• Lesetext:
Michael Knittel (36) ist Bäcker- und Konditormeister. Er leitet die Produktion im Familienbetrieb, der Bäckerei Knittel, in Reutte.

Dominik Somweber

"Das Geheimnis eines guten Brotes ist Zeit. Viele unserer Teige rasten über 24 Stunden. Und ein Schwarzbrot braucht eine kräftige Kruste, dort bildet sich der Geschmack. Natürlich benötigt es auch den richtigen Ofen und einen guten Sauerteig. Den kann man übrigens selbst zu Hause ansetzen, da gibt’s schon hunderte Anleitungen dazu. Eine Schale mit Wasser im Backrohr macht übrigens die Kruste richtig knusprig. Fertigbackmischungen, die man schon fast überall kaufen kann, sind geschmacklich sicher nicht schlecht – aber lieber mit wenigen Zutaten selbst etwas herstellen.

• Aufgabe A:
Gib den Abschnitt der Datensätze wortgetreu wieder, der mit der Zeile beginnt, in der "This screenshot has height=318, width=509." steht, und bis zum Ende der Datensätze reicht. Lass die Bilder dabei weg.
• Aufgabe B:
Schreib den Lesetext über gutes Brot im Anschluss an seinen letzten Satz weiter.

• Übungsmaterial:
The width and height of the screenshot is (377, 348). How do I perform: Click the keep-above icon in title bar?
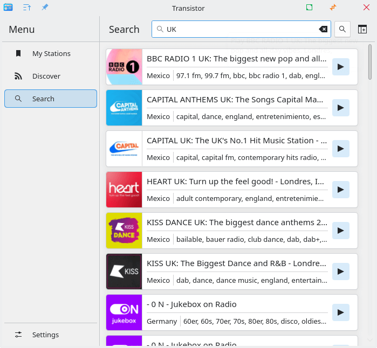tap(27, 8)
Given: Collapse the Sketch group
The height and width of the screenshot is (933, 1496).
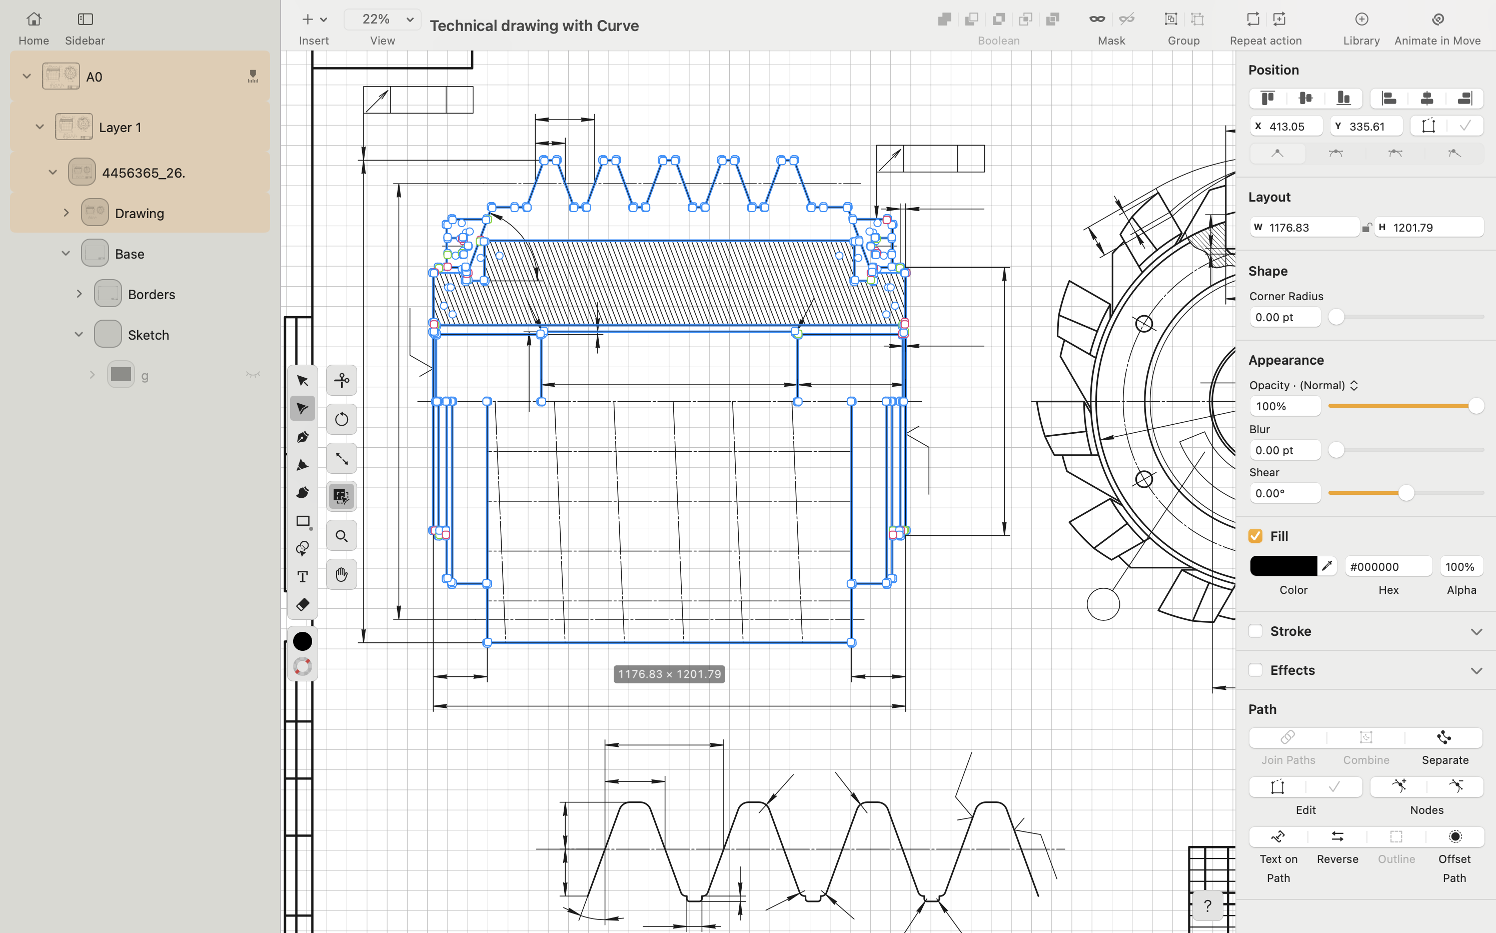Looking at the screenshot, I should click(78, 334).
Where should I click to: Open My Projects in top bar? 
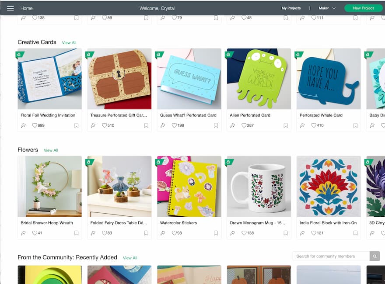click(x=291, y=8)
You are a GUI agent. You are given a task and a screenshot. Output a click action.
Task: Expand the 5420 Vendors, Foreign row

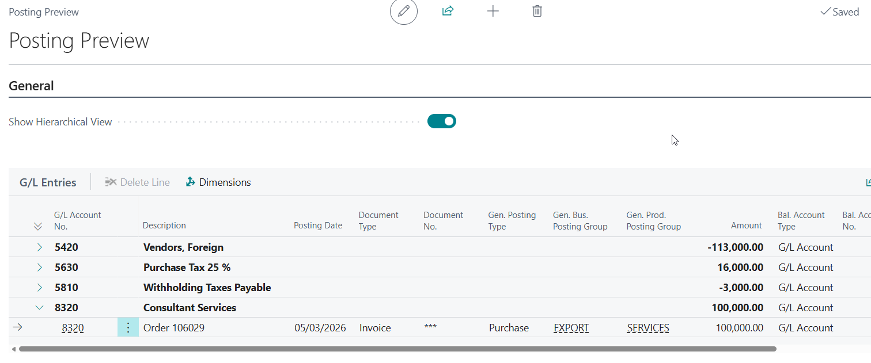pyautogui.click(x=40, y=247)
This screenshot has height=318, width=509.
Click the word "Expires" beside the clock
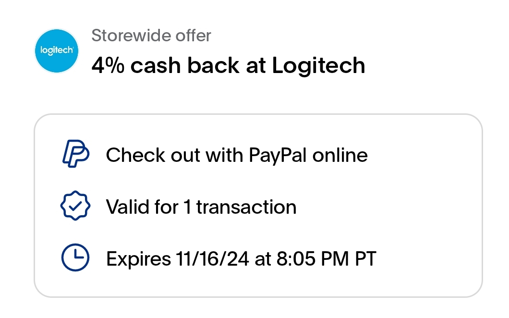click(136, 259)
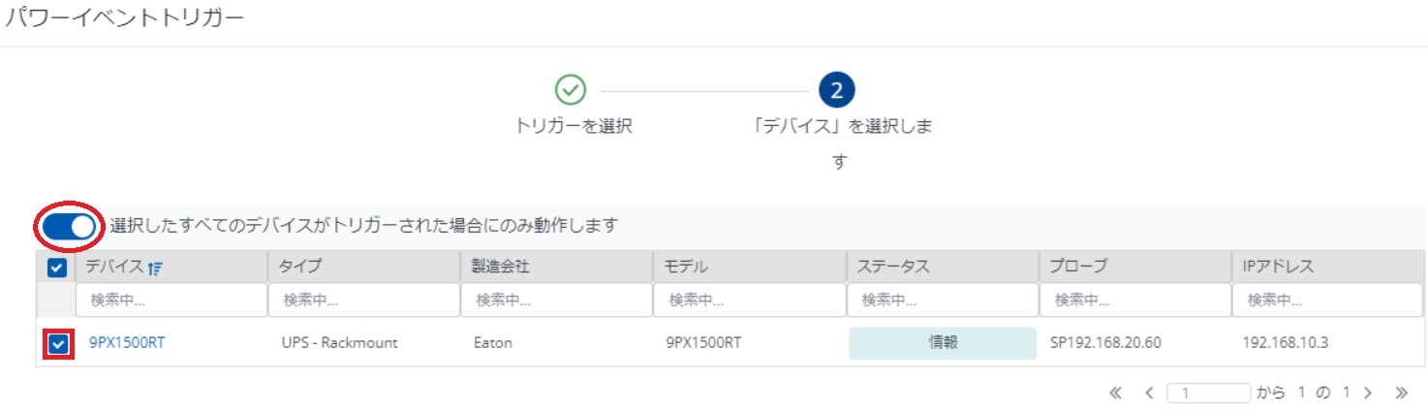Click the step 2 circle icon
1428x411 pixels.
pyautogui.click(x=837, y=90)
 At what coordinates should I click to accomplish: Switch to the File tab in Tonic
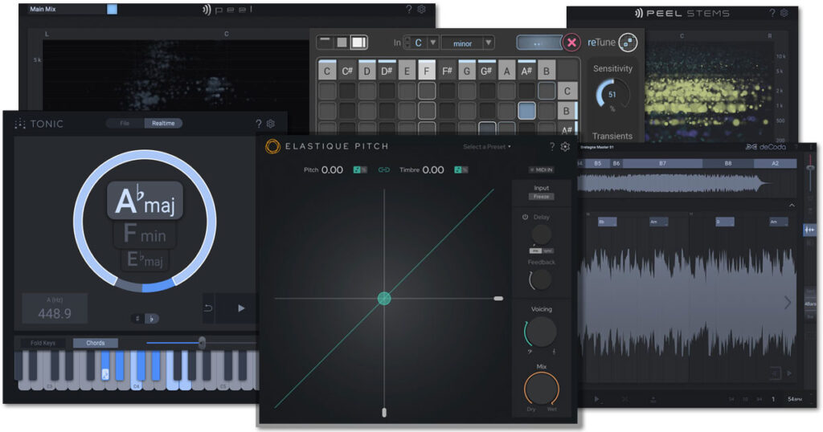coord(125,124)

• Ergebnis A:
This screenshot has height=318, width=509.
Click the word "Expires" beside the clock
click(136, 259)
Click the step 2 circle icon
1428x411 pixels.
pyautogui.click(x=837, y=90)
 At what coordinates should I click to accomplish: Switch to the File tab in Tonic
coord(125,124)

• Ergebnis B:
Mir hat es gefallen, dass viele in der Corona-Zeit angefangen haben, selbst Brot zu backen. Ich sehe das als Wertschätzung für meinen Beruf. Es ist gut, dass die Leute sehen, dass es gar nicht so einfach ist, mit wenigen Zutaten und ganz ohne Zusatzstoffe zu backen. Das ist genau das, was mir an meinem Job Spaß macht: etwas Schmackhaftes und Duftendes mit den eigenen Händen zu produzieren. Bevor ich die Konditor- und dann auch noch die Bäckerlehre im Familienbetrieb begonnen habe, habe ich eine Ausbildung zum Koch absolviert. Meinen Meister habe ich an der HTL für Lebensmitteltechnologie in Wels gemacht, danach war ich in einer Bäckerei in St. Pölten. 2010 bin ich in meine Heimat Reutte zurückgekehrt und habe die Leitung der Produktion bei uns übernommen.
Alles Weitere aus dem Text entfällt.